> What to do
Exactly as written, transcribe each record below.
*** Supplied records Section Begins ***
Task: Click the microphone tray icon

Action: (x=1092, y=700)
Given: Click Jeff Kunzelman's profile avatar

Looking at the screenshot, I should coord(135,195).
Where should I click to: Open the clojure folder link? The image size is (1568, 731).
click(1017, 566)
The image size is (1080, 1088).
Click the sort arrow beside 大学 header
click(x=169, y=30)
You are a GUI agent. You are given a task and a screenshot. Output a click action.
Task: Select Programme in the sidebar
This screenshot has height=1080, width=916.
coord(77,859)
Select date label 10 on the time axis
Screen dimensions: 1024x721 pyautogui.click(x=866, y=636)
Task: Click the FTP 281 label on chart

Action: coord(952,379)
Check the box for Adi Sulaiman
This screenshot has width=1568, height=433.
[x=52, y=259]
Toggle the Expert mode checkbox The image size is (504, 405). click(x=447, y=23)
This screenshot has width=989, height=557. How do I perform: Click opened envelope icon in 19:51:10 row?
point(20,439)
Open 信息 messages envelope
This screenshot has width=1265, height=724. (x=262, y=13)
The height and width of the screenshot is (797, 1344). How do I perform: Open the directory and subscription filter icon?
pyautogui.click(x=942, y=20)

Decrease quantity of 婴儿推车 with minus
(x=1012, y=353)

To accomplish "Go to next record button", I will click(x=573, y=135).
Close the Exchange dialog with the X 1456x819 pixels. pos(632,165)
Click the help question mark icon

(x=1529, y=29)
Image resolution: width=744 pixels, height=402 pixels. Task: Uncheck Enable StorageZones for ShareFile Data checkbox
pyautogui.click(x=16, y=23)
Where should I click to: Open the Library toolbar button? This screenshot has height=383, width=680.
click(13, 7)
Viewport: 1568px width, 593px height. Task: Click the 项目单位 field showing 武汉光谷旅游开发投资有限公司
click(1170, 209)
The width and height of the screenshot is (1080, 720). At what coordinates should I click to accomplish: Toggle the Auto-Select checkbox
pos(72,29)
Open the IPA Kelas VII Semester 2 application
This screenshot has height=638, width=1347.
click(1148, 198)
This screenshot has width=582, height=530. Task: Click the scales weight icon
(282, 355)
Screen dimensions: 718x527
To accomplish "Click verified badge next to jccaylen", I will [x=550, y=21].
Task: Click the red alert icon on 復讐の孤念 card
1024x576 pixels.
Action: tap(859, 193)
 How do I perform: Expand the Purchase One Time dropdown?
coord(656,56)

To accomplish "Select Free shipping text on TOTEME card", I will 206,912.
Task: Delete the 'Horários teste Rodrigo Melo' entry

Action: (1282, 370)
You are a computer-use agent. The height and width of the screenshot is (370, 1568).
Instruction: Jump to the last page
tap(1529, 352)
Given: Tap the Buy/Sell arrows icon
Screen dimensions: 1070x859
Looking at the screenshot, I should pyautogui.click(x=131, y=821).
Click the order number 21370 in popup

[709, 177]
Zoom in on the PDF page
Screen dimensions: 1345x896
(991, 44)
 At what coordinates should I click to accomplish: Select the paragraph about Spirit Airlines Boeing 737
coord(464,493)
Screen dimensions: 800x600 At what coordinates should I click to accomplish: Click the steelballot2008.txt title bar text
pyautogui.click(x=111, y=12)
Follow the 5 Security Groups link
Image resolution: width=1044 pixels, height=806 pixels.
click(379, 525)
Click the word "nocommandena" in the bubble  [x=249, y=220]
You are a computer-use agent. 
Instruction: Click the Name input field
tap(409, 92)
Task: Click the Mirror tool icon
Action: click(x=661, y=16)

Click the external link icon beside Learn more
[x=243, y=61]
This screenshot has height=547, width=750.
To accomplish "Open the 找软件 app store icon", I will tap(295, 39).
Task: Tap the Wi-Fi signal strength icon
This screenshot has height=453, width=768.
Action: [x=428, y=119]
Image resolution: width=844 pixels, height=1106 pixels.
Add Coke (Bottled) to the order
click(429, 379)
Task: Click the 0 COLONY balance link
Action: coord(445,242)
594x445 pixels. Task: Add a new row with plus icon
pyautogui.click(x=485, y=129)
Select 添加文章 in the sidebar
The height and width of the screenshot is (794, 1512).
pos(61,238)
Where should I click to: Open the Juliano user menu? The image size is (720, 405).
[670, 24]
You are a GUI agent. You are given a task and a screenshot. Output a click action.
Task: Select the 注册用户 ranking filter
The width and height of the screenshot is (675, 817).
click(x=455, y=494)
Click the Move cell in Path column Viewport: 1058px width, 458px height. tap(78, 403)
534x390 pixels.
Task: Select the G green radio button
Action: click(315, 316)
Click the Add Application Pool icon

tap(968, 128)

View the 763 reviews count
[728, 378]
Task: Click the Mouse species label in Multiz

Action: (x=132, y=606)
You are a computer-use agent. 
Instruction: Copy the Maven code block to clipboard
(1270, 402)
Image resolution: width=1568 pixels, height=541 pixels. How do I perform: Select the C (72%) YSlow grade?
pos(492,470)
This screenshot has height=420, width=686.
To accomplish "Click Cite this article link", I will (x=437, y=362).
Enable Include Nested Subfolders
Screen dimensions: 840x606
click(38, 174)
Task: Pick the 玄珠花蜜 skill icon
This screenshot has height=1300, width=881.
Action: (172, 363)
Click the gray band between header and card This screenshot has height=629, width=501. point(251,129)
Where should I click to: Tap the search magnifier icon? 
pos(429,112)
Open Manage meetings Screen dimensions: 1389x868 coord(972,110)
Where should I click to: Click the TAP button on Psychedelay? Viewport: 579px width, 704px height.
*** Supplied records Section Ends ***
> Task solution
Task: Click the microphone tray icon

Action: (x=1092, y=700)
Given: Click Jeff Kunzelman's profile avatar

Looking at the screenshot, I should coord(135,195).
Where should I click to: Open the clojure folder link? The image size is (1568, 731).
click(1017, 566)
The image size is (1080, 1088).
Click the sort arrow beside 大学 header
click(x=169, y=30)
You are a GUI agent. You are given a task and a screenshot. Output a click action.
Task: Select Programme in the sidebar
This screenshot has height=1080, width=916.
coord(77,859)
Select date label 10 on the time axis
Screen dimensions: 1024x721 pyautogui.click(x=866, y=636)
Task: Click the FTP 281 label on chart

Action: coord(952,379)
Check the box for Adi Sulaiman
This screenshot has width=1568, height=433.
[x=52, y=259]
Toggle the Expert mode checkbox The image size is (504, 405). click(x=447, y=23)
This screenshot has width=989, height=557. How do I perform: Click opened envelope icon in 19:51:10 row?
point(20,439)
Open 信息 messages envelope
This screenshot has width=1265, height=724. (x=262, y=13)
The height and width of the screenshot is (797, 1344). How do I perform: Open the directory and subscription filter icon?
pyautogui.click(x=942, y=20)

Decrease quantity of 婴儿推车 with minus
(x=1012, y=353)

To accomplish "Go to next record button", I will click(x=573, y=135).
Close the Exchange dialog with the X 1456x819 pixels. pos(632,165)
Click the help question mark icon

(x=1529, y=29)
Image resolution: width=744 pixels, height=402 pixels. Task: Uncheck Enable StorageZones for ShareFile Data checkbox
pyautogui.click(x=16, y=23)
Where should I click to: Open the Library toolbar button? This screenshot has height=383, width=680.
click(13, 7)
Viewport: 1568px width, 593px height. Task: Click the 项目单位 field showing 武汉光谷旅游开发投资有限公司
click(1170, 209)
The width and height of the screenshot is (1080, 720). At what coordinates should I click to accomplish: Toggle the Auto-Select checkbox
pos(72,29)
Open the IPA Kelas VII Semester 2 application
This screenshot has height=638, width=1347.
click(1148, 198)
This screenshot has width=582, height=530. Task: Click the scales weight icon
(282, 355)
Screen dimensions: 718x527
To accomplish "Click verified badge next to jccaylen", I will [x=550, y=21].
Task: Click the red alert icon on 復讐の孤念 card
1024x576 pixels.
Action: tap(859, 193)
 How do I perform: Expand the Purchase One Time dropdown?
coord(656,56)

To accomplish "Select Free shipping text on TOTEME card", I will 206,912.
Task: Delete the 'Horários teste Rodrigo Melo' entry

Action: (1282, 370)
You are a computer-use agent. The height and width of the screenshot is (370, 1568).
Instruction: Jump to the last page
tap(1529, 352)
Given: Tap the Buy/Sell arrows icon
Screen dimensions: 1070x859
Looking at the screenshot, I should pyautogui.click(x=131, y=821).
Click the order number 21370 in popup

[709, 177]
Zoom in on the PDF page
Screen dimensions: 1345x896
(991, 44)
 At what coordinates should I click to accomplish: Select the paragraph about Spirit Airlines Boeing 737
coord(464,493)
Screen dimensions: 800x600 At what coordinates should I click to accomplish: Click the steelballot2008.txt title bar text
pyautogui.click(x=111, y=12)
Follow the 5 Security Groups link
Image resolution: width=1044 pixels, height=806 pixels.
click(379, 525)
Click the word "nocommandena" in the bubble  [x=249, y=220]
You are a computer-use agent. 
Instruction: Click the Name input field
tap(409, 92)
Task: Click the Mirror tool icon
Action: click(x=661, y=16)

Click the external link icon beside Learn more
[x=243, y=61]
This screenshot has height=547, width=750.
To accomplish "Open the 找软件 app store icon", I will tap(295, 39).
Task: Tap the Wi-Fi signal strength icon
This screenshot has height=453, width=768.
Action: [x=428, y=119]
Image resolution: width=844 pixels, height=1106 pixels.
Add Coke (Bottled) to the order
click(429, 379)
Task: Click the 0 COLONY balance link
Action: coord(445,242)
594x445 pixels. Task: Add a new row with plus icon
pyautogui.click(x=485, y=129)
Select 添加文章 in the sidebar
The height and width of the screenshot is (794, 1512).
pos(61,238)
Where should I click to: Open the Juliano user menu? The image size is (720, 405).
[670, 24]
You are a GUI agent. You are given a task and a screenshot. Output a click action.
Task: Select the 注册用户 ranking filter
The width and height of the screenshot is (675, 817).
click(x=455, y=494)
Click the Move cell in Path column Viewport: 1058px width, 458px height. tap(78, 403)
534x390 pixels.
Task: Select the G green radio button
Action: click(315, 316)
Click the Add Application Pool icon

tap(968, 128)

View the 763 reviews count
[728, 378]
Task: Click the Mouse species label in Multiz

Action: (x=132, y=606)
You are a computer-use agent. 
Instruction: Copy the Maven code block to clipboard
(1270, 402)
Image resolution: width=1568 pixels, height=541 pixels. How do I perform: Select the C (72%) YSlow grade?
pos(492,470)
This screenshot has height=420, width=686.
To accomplish "Click Cite this article link", I will (x=437, y=362).
Enable Include Nested Subfolders
Screen dimensions: 840x606
click(38, 174)
Task: Pick the 玄珠花蜜 skill icon
This screenshot has height=1300, width=881.
Action: (172, 363)
Click the gray band between header and card This screenshot has height=629, width=501. point(251,129)
Where should I click to: Tap the search magnifier icon? 
pos(429,112)
Open Manage meetings Screen dimensions: 1389x868 coord(972,110)
Where should I click to: Click the TAP button on Psychedelay? Viewport: 579px width, 704px height.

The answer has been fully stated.